サンパウロ市モッカ地区の移民博物館(Museu de Imigração)が国際交流基金の巡回展「人形:日本の人形の芸術と美」を7月27日から9月18日まで開催している。
国際交流基金は「日本と世界の友情と絆を育むこと」をミッションに掲げる日本の外務省所管の団体。芸術文化交流や海外での日本語教育、日本研究を中心に、国際的な相互理解の促進活動を行っている。
日本の芸術文化を海外に紹介する活動に力を入れており、国際交流基金が独自に収集した現代美術、工芸、写真、建築、デザイン、マンガ、日本の人形など、約15種類のアート作品の「巡回展プログラム」を継続的に実施している。

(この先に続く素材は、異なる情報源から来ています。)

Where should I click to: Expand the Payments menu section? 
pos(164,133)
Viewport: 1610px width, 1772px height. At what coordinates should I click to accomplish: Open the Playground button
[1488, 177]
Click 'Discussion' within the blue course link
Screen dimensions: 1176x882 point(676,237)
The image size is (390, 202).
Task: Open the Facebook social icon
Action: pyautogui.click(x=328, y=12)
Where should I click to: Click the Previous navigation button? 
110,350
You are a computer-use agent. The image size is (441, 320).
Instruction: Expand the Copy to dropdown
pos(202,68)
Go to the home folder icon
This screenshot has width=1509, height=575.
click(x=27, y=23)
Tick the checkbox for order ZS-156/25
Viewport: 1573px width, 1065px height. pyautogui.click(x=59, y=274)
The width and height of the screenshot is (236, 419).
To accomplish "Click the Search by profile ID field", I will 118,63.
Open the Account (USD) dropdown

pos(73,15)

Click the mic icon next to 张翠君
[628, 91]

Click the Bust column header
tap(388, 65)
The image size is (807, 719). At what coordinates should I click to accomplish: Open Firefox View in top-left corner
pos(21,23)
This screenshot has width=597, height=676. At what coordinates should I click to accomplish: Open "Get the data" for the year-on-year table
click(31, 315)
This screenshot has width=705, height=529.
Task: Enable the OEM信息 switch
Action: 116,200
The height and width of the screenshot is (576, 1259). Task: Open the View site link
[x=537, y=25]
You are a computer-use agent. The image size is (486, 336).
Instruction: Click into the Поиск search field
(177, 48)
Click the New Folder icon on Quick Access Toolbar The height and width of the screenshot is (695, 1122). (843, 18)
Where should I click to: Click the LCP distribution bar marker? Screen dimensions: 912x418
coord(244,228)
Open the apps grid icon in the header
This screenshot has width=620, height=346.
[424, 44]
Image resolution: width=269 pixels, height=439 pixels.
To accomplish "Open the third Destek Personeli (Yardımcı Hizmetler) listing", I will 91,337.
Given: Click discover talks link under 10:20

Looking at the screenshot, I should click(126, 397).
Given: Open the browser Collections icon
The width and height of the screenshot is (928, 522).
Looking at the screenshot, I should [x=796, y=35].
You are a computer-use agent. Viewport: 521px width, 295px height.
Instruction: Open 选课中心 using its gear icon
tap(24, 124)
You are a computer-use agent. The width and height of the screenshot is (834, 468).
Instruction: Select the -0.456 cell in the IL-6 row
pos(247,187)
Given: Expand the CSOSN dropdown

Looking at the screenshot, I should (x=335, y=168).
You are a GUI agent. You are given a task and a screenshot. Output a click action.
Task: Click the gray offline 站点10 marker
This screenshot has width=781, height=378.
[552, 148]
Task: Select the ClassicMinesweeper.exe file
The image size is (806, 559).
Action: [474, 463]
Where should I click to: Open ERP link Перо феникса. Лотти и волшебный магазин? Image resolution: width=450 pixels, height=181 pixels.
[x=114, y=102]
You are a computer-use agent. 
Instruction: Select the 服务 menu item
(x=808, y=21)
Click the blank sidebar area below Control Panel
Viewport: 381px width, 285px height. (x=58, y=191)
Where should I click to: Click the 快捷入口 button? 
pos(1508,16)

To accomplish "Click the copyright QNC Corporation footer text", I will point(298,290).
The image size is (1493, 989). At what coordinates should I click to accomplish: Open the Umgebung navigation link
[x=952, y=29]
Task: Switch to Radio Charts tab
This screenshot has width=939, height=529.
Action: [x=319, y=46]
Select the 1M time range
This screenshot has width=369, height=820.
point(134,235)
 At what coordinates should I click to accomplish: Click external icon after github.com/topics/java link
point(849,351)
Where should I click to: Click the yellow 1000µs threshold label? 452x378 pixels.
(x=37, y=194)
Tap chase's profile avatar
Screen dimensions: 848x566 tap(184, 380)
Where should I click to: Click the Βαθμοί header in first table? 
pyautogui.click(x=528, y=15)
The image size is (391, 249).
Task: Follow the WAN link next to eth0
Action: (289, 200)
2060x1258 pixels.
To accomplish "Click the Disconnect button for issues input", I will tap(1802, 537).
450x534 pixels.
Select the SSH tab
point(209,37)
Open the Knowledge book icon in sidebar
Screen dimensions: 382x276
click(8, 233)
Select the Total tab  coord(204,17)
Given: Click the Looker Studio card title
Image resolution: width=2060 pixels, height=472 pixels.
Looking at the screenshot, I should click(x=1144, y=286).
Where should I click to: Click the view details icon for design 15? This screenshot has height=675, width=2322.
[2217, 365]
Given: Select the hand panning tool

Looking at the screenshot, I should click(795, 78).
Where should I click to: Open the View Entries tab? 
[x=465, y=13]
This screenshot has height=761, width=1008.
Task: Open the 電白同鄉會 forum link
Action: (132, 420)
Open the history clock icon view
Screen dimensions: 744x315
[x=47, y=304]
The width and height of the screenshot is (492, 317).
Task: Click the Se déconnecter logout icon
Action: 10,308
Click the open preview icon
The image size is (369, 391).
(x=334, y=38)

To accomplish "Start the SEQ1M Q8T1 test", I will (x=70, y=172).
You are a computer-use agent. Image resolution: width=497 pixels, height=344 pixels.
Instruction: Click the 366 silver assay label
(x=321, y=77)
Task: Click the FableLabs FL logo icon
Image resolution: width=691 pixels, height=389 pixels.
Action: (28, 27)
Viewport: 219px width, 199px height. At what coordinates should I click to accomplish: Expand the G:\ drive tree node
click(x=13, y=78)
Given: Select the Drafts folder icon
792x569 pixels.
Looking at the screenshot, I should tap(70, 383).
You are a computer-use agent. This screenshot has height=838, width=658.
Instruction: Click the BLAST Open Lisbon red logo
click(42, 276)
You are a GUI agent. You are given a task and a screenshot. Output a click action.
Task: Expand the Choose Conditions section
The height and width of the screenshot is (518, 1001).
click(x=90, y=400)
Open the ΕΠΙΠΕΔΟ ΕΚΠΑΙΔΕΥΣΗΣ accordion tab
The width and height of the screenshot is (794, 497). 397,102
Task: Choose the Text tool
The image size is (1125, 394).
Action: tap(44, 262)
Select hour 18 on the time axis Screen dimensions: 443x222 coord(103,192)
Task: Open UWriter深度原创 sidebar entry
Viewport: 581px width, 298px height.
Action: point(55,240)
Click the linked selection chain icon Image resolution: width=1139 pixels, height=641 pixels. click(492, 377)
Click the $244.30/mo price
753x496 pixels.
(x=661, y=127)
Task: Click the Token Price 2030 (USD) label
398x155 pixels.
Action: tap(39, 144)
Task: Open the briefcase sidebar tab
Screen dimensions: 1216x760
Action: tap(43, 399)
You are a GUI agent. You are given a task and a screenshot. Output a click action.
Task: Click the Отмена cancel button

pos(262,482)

巡回展は毎年、世界80カ所の美術館や展示施設で開催しており、今回の特別展「人形」は、特に人気の高い巡回展の一つだという。展示は日本人形文化研究所の林直輝氏、東京国立博物館の三田角之氏が監修し、多くの人形作家が作品提供協力をしている。
館内で展示されているのは、日本の長い歴史の中で培われてきた人形文化の中から、厳選された67体の人形。日本の人形の原型とされている「形代」や、十文字形に作った棒の上部にきれで包んだ顔を付け、小児の祓いに用いられる「天児」、天児に赤ちゃんの産着などの衣装を着せた這子などだ。
節句人形や全国各地の風土や逸話から生まれた郷土人形、大型のものでは浄瑠璃人形の初菊、そして現代で人気のリカちゃん人形やフィギュアといった創作人形まで、日本の人形文化を「子どもの成長を祈る節句人形」、「美術としての人形」、「民俗芸術としての人形」、「人形文化の広がり」の4つのセクションに分けて包括的に展示している。
来館した日本人女性は、「日本でも全国各地の人形を身近に鑑賞できる機会は少ないです。日本人形には怖い印象がありましたが、今回の作品は伝統美を保ちながらかわいらしいデザインばかりで、とても興味深かったです」と話した。